[Records from a data collection]

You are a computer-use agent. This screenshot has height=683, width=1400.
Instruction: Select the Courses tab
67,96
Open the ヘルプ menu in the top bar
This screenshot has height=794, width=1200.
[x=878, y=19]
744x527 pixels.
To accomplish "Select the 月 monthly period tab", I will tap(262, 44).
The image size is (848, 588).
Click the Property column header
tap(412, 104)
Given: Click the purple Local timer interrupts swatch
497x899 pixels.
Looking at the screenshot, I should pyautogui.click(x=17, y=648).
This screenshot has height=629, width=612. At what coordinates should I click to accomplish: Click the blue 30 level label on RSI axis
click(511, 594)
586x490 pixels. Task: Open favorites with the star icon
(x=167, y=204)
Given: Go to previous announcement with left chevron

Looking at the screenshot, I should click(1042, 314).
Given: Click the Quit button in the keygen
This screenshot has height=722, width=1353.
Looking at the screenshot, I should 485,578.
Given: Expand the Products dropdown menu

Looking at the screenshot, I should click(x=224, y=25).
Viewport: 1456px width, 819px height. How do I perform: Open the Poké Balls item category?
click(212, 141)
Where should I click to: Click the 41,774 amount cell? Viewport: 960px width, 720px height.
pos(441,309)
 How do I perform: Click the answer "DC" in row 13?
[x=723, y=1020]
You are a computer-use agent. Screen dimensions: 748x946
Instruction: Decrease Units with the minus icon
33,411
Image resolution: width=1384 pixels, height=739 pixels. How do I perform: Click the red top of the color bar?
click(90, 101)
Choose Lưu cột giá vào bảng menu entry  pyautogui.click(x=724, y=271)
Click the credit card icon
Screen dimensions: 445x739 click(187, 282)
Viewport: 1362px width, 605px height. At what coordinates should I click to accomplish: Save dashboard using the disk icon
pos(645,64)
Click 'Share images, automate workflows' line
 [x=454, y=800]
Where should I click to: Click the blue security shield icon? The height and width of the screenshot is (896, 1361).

## [What to produce]
Quote, word for word, every line starting at the one that contains "Viewport: 1362px width, 605px" and ending with the final line of the entries.

## [Task answer]
Viewport: 1362px width, 605px height. At what coordinates should I click to accomplish: Save dashboard using the disk icon
pos(645,64)
Click 'Share images, automate workflows' line
 [x=454, y=800]
Where should I click to: Click the blue security shield icon? The height and width of the screenshot is (896, 1361).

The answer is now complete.